LE MAGAZINE DES SCIENCES DE L’UNIVERS EN AFRIQUE

Perché sur les hauteurs d’Ambohidempona, l’Institut et Observatoire de Géophysique d’Antananarivo (IOGA), anciennement connu sous le nom d’Observatoire Royal de Tananarive, se dresse tel un gardien silencieux de l’histoire scientifique de Madagascar.
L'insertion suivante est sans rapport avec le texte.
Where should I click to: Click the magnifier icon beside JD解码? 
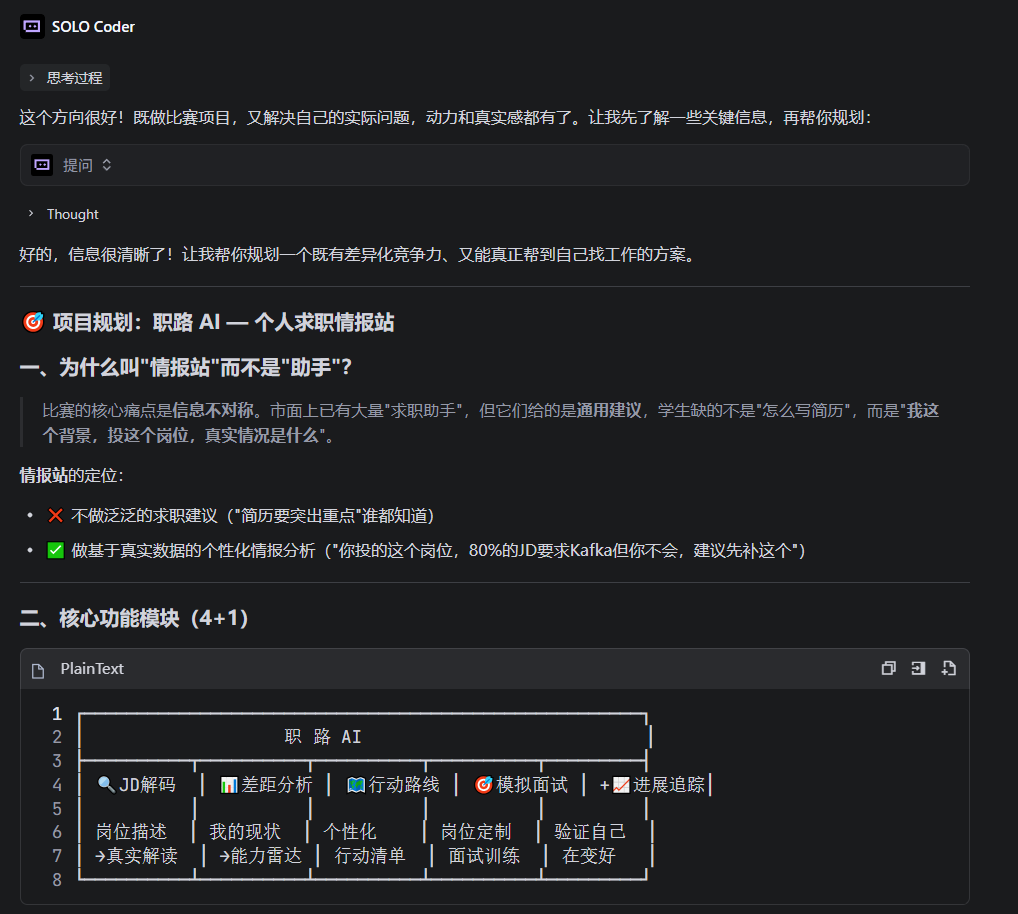coord(106,785)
L’observatoire royale de Tananarive en 1889

 

En 1887, au lendemain de la première guerre franco-malgache, l’idée de fonder un observatoire à Antananarivo naquit de la vision partagée du résident général de Madagascar, M. le Myre de Vilers, du vicaire apostolique, Mgr Cazet, et du R.P. Michel, supérieur provincial de Toulouse, en mission dans le pays. Ce projet, motivé par l’intérêt français, visait à établir une présence scientifique solide dans la région en se consacrant à des travaux météorologiques, astronomiques, magnétiques.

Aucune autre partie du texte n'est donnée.